David Hartline’s first book, The Catholic Tide is Turning chronicled much of the good news about the Catholic Church in the United States. This sequel continues the author’s campaign to tell the full story of the American Catholic Church.
He begins by reporting on the triumphant visit of Pope Benedict XVI to the US and rattles through twenty solid chapters recounting the number and quality of converts, the influence of the church on the media, the growing Catholic orthodoxy at the college level, the increasing number of religious vocations and the rising number of seminarians. He discusses the threats to traditional marriage, the pro life victories and the growth of Catholic efforts in the new media. He paints a picture of a young and enthusiastic form of ‘evangelical Catholicism’ that is growing in influence and numbers.
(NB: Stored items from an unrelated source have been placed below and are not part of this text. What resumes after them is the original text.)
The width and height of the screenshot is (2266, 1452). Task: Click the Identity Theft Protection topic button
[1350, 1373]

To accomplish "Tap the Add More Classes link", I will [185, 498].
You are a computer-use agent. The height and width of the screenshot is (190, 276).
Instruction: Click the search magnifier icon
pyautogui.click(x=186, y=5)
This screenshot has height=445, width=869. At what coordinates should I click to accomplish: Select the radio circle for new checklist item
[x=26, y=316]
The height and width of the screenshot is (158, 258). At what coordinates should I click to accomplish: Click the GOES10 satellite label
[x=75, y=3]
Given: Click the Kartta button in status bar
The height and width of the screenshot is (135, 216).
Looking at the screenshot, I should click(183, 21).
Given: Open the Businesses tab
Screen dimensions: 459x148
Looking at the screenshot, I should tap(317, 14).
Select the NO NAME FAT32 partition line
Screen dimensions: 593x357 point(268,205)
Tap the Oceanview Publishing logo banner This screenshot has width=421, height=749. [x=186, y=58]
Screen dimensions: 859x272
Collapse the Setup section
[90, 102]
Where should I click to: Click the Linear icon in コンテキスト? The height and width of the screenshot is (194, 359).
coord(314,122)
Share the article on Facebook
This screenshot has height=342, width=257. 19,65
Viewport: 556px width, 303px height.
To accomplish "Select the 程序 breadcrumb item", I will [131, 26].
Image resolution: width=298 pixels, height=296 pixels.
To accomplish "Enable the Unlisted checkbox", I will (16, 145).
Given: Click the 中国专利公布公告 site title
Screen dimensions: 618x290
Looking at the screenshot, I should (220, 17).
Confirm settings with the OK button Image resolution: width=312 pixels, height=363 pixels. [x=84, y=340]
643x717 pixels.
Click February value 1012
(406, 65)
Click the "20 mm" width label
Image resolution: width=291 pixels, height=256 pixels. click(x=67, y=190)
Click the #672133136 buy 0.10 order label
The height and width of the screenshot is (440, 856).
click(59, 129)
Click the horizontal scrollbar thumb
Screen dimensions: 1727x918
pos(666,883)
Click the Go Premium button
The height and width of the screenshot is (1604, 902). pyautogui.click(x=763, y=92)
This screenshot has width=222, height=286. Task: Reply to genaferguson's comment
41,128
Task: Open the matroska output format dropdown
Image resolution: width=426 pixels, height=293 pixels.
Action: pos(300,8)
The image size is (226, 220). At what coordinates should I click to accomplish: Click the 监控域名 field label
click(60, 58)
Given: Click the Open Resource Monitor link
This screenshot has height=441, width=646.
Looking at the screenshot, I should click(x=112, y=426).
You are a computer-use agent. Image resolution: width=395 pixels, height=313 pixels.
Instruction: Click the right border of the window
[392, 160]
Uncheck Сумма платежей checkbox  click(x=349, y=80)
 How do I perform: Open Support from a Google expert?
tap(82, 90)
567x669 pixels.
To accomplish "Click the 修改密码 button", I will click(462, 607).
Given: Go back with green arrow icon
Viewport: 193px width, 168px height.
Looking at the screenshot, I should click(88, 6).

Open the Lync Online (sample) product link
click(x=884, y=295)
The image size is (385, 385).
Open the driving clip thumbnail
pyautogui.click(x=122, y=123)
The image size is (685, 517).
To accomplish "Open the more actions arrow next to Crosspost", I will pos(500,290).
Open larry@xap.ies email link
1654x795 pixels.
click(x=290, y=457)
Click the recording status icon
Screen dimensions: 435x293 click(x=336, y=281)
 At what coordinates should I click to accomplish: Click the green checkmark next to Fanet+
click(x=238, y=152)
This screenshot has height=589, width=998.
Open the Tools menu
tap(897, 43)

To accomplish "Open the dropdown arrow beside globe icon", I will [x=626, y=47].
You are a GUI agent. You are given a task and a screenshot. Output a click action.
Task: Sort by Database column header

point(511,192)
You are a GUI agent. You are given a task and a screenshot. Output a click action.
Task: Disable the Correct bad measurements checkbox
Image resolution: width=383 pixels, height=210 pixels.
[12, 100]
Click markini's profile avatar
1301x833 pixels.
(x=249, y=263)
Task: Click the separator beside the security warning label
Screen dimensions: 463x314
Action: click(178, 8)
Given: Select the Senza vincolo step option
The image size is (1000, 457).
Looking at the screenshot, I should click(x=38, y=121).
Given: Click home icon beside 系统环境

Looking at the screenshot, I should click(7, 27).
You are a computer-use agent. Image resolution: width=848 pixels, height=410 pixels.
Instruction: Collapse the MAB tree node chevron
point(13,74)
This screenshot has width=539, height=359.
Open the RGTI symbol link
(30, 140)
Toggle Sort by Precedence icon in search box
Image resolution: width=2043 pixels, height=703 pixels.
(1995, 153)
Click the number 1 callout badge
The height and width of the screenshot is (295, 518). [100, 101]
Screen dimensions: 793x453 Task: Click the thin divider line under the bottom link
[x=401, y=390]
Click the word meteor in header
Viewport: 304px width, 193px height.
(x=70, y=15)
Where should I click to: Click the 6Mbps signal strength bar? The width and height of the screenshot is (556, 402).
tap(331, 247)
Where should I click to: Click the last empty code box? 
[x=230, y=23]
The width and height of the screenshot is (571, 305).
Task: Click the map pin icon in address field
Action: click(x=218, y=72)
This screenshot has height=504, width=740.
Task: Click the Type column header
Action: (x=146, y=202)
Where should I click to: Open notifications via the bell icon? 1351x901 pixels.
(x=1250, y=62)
The book makes for encouraging reading, and for one who may be stuck in the narrow concerns of parish life and everyday existence as a Catholic, Hartline’s book gives the big picture. Every battle may seem small, but it is a battle within a greater war, and this book helps us see how the Spirit is moving across the United States within the Catholic Church. This book is also a useful antidote to the steady stream of slanted bad news about the Church from the mainstream media. Within the mainstream media every chance to knock the church is taken. Every chance to mock the church is taken. Every chance to ignore and marginalize Catholics is taken. David Hartline trumpets the success of the Catholic Church and reminds all of us that the church is young and the church is alive and the church is positive.
The book builds enthusiasm and I recommend it to all to remind you of the good news about our church. In the midst of books which bemoan the problems, analyze the difficulties and are gloomy about the future, David’s book is a cheerful tonic. With a question and answer introduction to the Catholic faith, a complete index and copious references the book is also a good source for research and facts for those who want to dig deeper and learn more.
The Catholic Tide is Still Turning shows good reporting skills and optimistic comment, but I couldn’t help feeling that at places it was just a bit too triumphalist. David certainly shows the positive and energetic spirit which is out there, but I think the numbers and strength of this upbeat, evangelical Catholicism is less than he indicates. In my experience the form of “intentional discipleship” or “committed Catholicism” he praises is still heavily outweighed by “complacent Catholicism” and “intentional yawning.” While there is a good spirit of loyal, aspirational Catholicism there is also far too much of what I term “suburban dissent”–comfortable, slightly left wing, materialistic Catholics. The election of 2012 revealed that half the Catholic voters probably fall into this category.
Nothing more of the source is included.